***** Provided information

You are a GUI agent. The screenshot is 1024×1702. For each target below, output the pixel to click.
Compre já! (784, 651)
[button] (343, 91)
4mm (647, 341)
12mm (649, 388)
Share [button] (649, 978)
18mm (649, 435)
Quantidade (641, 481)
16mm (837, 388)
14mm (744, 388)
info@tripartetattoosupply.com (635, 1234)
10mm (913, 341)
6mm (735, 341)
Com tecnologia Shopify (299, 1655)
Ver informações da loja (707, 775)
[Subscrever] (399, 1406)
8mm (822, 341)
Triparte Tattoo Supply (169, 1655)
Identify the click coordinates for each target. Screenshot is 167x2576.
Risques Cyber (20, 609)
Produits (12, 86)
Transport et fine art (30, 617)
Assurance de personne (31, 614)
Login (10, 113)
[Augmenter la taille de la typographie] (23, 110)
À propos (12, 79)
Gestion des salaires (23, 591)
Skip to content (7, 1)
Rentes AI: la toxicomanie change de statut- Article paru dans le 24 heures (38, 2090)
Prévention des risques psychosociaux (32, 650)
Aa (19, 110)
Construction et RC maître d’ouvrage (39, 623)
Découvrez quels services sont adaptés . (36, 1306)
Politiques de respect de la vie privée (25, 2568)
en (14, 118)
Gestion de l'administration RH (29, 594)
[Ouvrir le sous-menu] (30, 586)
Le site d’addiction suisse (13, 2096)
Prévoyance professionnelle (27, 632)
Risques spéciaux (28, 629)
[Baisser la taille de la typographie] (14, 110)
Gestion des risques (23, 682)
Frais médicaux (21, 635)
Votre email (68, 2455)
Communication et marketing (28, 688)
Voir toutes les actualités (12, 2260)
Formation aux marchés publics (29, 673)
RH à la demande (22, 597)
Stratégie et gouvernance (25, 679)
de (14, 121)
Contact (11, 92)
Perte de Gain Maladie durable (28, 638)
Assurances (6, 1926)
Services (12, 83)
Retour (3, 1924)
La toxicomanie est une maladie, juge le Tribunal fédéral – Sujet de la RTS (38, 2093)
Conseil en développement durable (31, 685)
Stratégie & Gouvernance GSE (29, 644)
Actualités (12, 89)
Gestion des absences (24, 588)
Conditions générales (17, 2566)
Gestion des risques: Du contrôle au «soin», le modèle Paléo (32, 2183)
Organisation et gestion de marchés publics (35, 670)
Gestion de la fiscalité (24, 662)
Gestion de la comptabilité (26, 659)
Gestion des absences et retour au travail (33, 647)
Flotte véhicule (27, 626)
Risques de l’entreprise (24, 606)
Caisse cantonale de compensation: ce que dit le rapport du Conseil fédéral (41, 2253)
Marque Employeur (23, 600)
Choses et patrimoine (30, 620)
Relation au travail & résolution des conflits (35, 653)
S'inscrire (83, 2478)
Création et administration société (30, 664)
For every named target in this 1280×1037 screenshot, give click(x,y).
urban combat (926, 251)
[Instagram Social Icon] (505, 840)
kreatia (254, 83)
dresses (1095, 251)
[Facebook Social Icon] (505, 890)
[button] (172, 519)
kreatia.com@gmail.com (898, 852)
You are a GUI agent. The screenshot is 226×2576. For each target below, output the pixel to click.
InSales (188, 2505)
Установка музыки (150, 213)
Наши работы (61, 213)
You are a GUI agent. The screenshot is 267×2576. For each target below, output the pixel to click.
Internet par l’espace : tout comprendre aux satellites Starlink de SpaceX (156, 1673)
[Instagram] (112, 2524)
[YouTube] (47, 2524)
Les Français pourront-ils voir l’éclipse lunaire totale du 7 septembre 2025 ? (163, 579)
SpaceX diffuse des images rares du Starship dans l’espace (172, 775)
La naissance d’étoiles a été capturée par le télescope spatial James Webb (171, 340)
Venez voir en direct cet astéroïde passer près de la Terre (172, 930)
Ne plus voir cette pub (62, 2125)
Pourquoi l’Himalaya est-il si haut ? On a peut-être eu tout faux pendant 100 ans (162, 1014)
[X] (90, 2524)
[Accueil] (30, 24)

**********

▸ Work instruction: Return the full listing unchanged.

▸ Solution:
You are a GUI agent. The screenshot is 1024×1702. For each target below, output the pixel to click.
Compre já! (784, 651)
[button] (343, 91)
4mm (647, 341)
12mm (649, 388)
Share [button] (649, 978)
18mm (649, 435)
Quantidade (641, 481)
16mm (837, 388)
14mm (744, 388)
info@tripartetattoosupply.com (635, 1234)
10mm (913, 341)
6mm (735, 341)
Com tecnologia Shopify (299, 1655)
Ver informações da loja (707, 775)
[Subscrever] (399, 1406)
8mm (822, 341)
Triparte Tattoo Supply (169, 1655)
Identify the click coordinates for each target. Screenshot is 167x2576.
Risques Cyber (20, 609)
Produits (12, 86)
Transport et fine art (30, 617)
Assurance de personne (31, 614)
Login (10, 113)
[Augmenter la taille de la typographie] (23, 110)
À propos (12, 79)
Gestion des salaires (23, 591)
Skip to content (7, 1)
Rentes AI: la toxicomanie change de statut- Article paru dans le 24 heures (38, 2090)
Prévention des risques psychosociaux (32, 650)
Aa (19, 110)
Construction et RC maître d’ouvrage (39, 623)
Découvrez quels services sont adaptés . (36, 1306)
Politiques de respect de la vie privée (25, 2568)
en (14, 118)
Gestion de l'administration RH (29, 594)
[Ouvrir le sous-menu] (30, 586)
Le site d’addiction suisse (13, 2096)
Prévoyance professionnelle (27, 632)
Risques spéciaux (28, 629)
[Baisser la taille de la typographie] (14, 110)
Gestion des risques (23, 682)
Frais médicaux (21, 635)
Votre email (68, 2455)
Communication et marketing (28, 688)
Voir toutes les actualités (12, 2260)
Formation aux marchés publics (29, 673)
RH à la demande (22, 597)
Stratégie et gouvernance (25, 679)
de (14, 121)
Contact (11, 92)
Perte de Gain Maladie durable (28, 638)
Assurances (6, 1926)
Services (12, 83)
Retour (3, 1924)
La toxicomanie est une maladie, juge le Tribunal fédéral – Sujet de la RTS (38, 2093)
Conseil en développement durable (31, 685)
Stratégie & Gouvernance GSE (29, 644)
Actualités (12, 89)
Gestion des absences (24, 588)
Conditions générales (17, 2566)
Gestion des risques: Du contrôle au «soin», le modèle Paléo (32, 2183)
Organisation et gestion de marchés publics (35, 670)
Gestion de la fiscalité (24, 662)
Gestion de la comptabilité (26, 659)
Gestion des absences et retour au travail (33, 647)
Flotte véhicule (27, 626)
Risques de l’entreprise (24, 606)
Caisse cantonale de compensation: ce que dit le rapport du Conseil fédéral (41, 2253)
Marque Employeur (23, 600)
Choses et patrimoine (30, 620)
Relation au travail & résolution des conflits (35, 653)
S'inscrire (83, 2478)
Création et administration société (30, 664)
For every named target in this 1280×1037 screenshot, give click(x,y).
urban combat (926, 251)
[Instagram Social Icon] (505, 840)
kreatia (254, 83)
dresses (1095, 251)
[Facebook Social Icon] (505, 890)
[button] (172, 519)
kreatia.com@gmail.com (898, 852)
You are a GUI agent. The screenshot is 226×2576. For each target below, output the pixel to click.
InSales (188, 2505)
Установка музыки (150, 213)
Наши работы (61, 213)
You are a GUI agent. The screenshot is 267×2576. For each target below, output the pixel to click.
Internet par l’espace : tout comprendre aux satellites Starlink de SpaceX (156, 1673)
[Instagram] (112, 2524)
[YouTube] (47, 2524)
Les Français pourront-ils voir l’éclipse lunaire totale du 7 septembre 2025 ? (163, 579)
SpaceX diffuse des images rares du Starship dans l’espace (172, 775)
La naissance d’étoiles a été capturée par le télescope spatial James Webb (171, 340)
Venez voir en direct cet astéroïde passer près de la Terre (172, 930)
Ne plus voir cette pub (62, 2125)
Pourquoi l’Himalaya est-il si haut ? On a peut-être eu tout faux pendant 100 ans (162, 1014)
[X] (90, 2524)
[Accueil] (30, 24)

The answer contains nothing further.